Since we did not give up our privacy, we are not aware that it has vanished, except in those still somewhat rare but increasingly common moments when we become wholly visible to one another. We can generate a peculiar quality of light, where everyone is revealed, all the connections we assumed in innocence casting menacing shadows.

A telephone carrier knows where each of its subscribers are (or at least their mobiles) at every moment. Mobiles, aware of their location, share this information with various services, together with any other relevant information. This sharing expands our awareness. We can know when our friends approach, or a taxicab, or a potential employer. Sifting through this sharing, taking from it the bits most relevant to the present need, reveals the hidden. A recent example: Girls around Me.

Creepy on first sight (an obvious playground for stalkers) the deeper one looks, the more interesting it becomes.
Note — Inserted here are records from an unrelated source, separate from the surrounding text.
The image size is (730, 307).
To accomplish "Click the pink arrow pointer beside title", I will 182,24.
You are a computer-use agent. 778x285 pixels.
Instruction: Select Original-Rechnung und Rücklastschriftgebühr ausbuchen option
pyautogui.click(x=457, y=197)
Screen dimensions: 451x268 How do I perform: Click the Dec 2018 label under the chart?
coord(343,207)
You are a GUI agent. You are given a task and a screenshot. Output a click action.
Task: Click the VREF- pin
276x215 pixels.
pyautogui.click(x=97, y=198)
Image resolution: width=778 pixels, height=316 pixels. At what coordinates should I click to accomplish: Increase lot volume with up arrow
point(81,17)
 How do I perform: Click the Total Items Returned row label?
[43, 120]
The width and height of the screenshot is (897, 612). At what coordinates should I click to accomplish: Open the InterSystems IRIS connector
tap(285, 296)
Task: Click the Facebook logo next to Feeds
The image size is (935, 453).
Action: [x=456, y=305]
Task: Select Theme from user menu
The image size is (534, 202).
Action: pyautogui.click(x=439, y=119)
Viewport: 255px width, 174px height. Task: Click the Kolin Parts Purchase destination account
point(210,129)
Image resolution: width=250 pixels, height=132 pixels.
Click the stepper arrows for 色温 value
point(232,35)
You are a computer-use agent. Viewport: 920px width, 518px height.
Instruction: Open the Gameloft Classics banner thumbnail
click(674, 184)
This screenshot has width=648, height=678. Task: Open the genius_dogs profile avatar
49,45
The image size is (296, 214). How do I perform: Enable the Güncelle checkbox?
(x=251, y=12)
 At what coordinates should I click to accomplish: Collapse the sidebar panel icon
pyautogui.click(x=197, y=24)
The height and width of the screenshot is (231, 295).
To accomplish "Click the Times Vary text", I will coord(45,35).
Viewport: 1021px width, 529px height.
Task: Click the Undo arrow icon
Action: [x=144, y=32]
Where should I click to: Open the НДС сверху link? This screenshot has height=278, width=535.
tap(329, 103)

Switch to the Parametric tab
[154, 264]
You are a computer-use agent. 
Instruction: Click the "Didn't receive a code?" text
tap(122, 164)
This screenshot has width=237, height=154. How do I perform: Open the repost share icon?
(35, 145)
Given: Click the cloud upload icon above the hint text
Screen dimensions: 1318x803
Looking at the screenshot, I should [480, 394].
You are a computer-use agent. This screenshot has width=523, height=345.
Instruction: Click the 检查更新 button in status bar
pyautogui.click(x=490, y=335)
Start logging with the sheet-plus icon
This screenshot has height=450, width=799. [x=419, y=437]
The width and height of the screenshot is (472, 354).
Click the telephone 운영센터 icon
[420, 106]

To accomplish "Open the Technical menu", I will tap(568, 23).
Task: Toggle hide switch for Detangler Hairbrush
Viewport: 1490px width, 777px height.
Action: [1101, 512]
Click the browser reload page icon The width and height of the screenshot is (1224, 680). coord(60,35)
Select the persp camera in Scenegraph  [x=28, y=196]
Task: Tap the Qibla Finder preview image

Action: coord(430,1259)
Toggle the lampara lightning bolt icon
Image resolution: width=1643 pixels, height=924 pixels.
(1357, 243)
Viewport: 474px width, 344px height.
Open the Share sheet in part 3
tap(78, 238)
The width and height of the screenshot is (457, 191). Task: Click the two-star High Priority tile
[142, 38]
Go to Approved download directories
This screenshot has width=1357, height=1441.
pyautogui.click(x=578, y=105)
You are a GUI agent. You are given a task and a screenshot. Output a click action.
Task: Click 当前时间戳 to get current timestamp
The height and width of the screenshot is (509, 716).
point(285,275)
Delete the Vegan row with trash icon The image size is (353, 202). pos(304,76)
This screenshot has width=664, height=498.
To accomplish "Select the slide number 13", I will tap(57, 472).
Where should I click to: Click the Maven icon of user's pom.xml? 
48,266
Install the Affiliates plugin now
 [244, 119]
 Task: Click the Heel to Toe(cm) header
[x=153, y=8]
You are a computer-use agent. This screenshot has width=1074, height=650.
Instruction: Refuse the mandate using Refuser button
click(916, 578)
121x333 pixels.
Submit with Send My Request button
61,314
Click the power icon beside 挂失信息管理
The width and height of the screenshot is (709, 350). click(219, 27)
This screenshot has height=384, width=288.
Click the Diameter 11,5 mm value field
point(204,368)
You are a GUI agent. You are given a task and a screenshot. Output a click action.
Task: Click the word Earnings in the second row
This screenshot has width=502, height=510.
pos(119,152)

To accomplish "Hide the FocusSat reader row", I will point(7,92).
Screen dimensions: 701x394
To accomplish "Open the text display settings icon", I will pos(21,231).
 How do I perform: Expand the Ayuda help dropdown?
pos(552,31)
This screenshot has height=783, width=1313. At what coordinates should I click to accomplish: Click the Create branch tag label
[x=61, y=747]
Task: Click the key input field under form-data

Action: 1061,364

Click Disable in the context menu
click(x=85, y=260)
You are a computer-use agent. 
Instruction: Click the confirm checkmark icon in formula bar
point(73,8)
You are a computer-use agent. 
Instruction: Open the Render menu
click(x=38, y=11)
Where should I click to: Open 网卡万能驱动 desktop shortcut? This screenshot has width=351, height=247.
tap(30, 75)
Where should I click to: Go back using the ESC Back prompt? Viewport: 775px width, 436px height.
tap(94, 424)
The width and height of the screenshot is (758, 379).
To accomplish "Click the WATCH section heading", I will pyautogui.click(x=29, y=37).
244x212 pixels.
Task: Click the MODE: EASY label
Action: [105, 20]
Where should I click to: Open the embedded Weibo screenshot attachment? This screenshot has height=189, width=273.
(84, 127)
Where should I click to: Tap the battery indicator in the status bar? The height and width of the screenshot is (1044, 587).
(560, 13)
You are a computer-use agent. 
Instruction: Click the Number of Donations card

Why women? Why not footy fans, car hoons or budgerigar fanciers? Why not Jews? Or skinheads? Or anyone who in any way differs from me enough to present a threat? The shout that once alerted us to a predator on the African savannah has become an message on the screen of our smartphone.

No one need explicitly share themselves in order to be thus captured, qualified, filtered and portrayed. All becomes apparent from connections, associations, movements and activities. Like attracts like, and this reveals more than we would ever willingly provide. Connection is the only light required to reveal absolutely everything.

We find ourselves utterly exposed, sharing everything without hesitation and without volition. We are completely known but do not yet know this. We believe we encompass mystery, that something can be withheld. The space for secrets has grown miniscule, as every act, connected, shared and broadcast globally, tells others more about us than we dare admit to ourselves.

Believing ourselves shy, we nonetheless desire to know the minds of others, longing to learn who to connect with around the topics of importance to us, and who we must avoid in order to preserve ourselves. Threat and opportunity: human drives have changed little in ten thousand years, but now everyone hears our moments of crisis and triumph. These moments act as beacons, allowing us to find one another.